A partir de fines del 2005, comenzó el proceso de conformación de Unidades de Trabajo y Participación , entidad territorial del Programa de Promotores.
Los promotores insertos en un mismo territorio, con sus diferentes experiencias organizativas, se agruparon en equipos de no más de cuatro integrantes, constituyendo la unidad mínima de trabajo del Programa en esta etapa de desarrollo. Estas unidades serán las encargadas de generar mayor organización comunitaria, diagnósticos y planificación participativos.
Actualmente, alrededor de 680 Unidades de Trabajo y Participación han convocado a más de 8.000 actores de sus territorios, de los cuales más de 5.000 participaron de los 550 diagnósticos participativos que ya se han realizado en todo el país.
Criterios de funcionamiento
Las UTP -en las que intervienen los promotores y los actores sociales representativos del territorio- trabajan con los basamentos de la educación popular y las prácticas participativas. Los promotores son los coordinadores del funcionamiento de las UTP, pero los facilitadores provinciales son quienes monitorean el proceso, garantizando la direccionalidad del Programa.
El trabajo es sistematizado y mantiene una evaluación permanente y flexible de acuerdo a los cambios de las realidades particulares.
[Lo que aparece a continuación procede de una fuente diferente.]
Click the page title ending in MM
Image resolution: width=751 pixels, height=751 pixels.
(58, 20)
Las líneas de acción de las UTP salen del Diagnóstico Participativo realizado en la comunidad donde intervienen todos los actores sociales representativos (aunque estos no formen la UTP permanentemente).
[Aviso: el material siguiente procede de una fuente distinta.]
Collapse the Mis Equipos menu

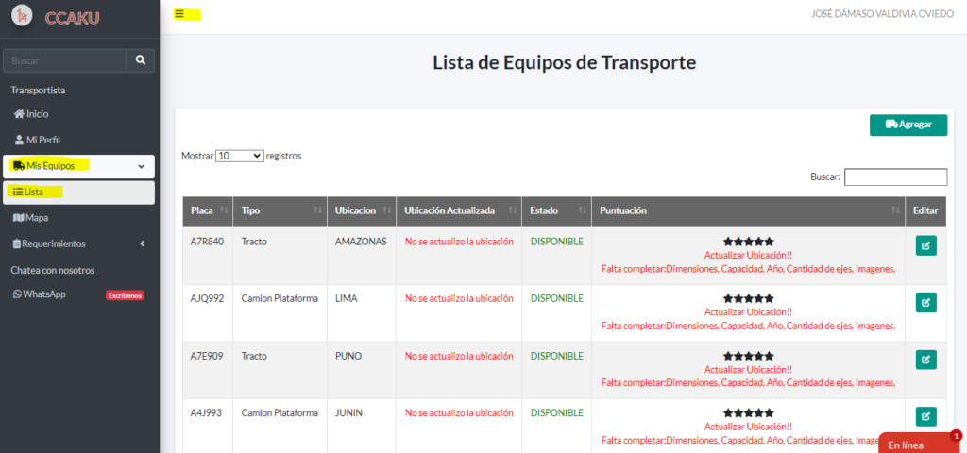pos(141,167)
La finalidad de las UTP es la de promover espacios de organización y articulación con el Estado, dinamizando las políticas sociales de este, conformando de esta manera redes sociales para dar respuesta a las necesidades del territorio.
La acción de las UTP se enmarca en los siguientes criterios:
Integralidad : Para poder visualizar una problemática desde una perspectiva multicausal y multidireccional.
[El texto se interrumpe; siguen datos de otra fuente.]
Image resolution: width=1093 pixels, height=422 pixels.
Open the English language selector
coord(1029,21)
Promoción : Para instalar capacidades, recuperarlas, usando las herramientas de la educación popular, logrando la inclusión social y favoreciendo una mirada crítica. Como integración / inclusión social en un marco político - económico de desarrollo productivo. Está concebida como una práctica constante y generadora de organización popular y que se constituye en el eje que la articula. El sujeto es tomado en una actitud activa y el recurso cubre la necesidad pero no como un fin en si mismo sino como medio para generar organización comunitaria, no perpetuando al individuo como reproductor del modelo.
Articulación multiactoral : En la que los límites de la convocatoria sean los lineamientos políticos y el marco conceptual e ideológico del Programa. Para generar espacios de participación, intentando sustentar grupos que provienen de distintas prácticas, siendo inclusivos dentro de la direccionalidad del programa.
Valoración de las identidades territoriales : Reconociendo las experiencias, gestión, prácticas, tiempos, historia y cosmovisión de los actores y organizaciones, para la elaboración de una práctica común.
Organización popular : que represente los intereses populares, con capacidad de transformar la realidad de exclusión, fragmentación y dominación en un sentido colectivo, partiendo de un replanteo crítico.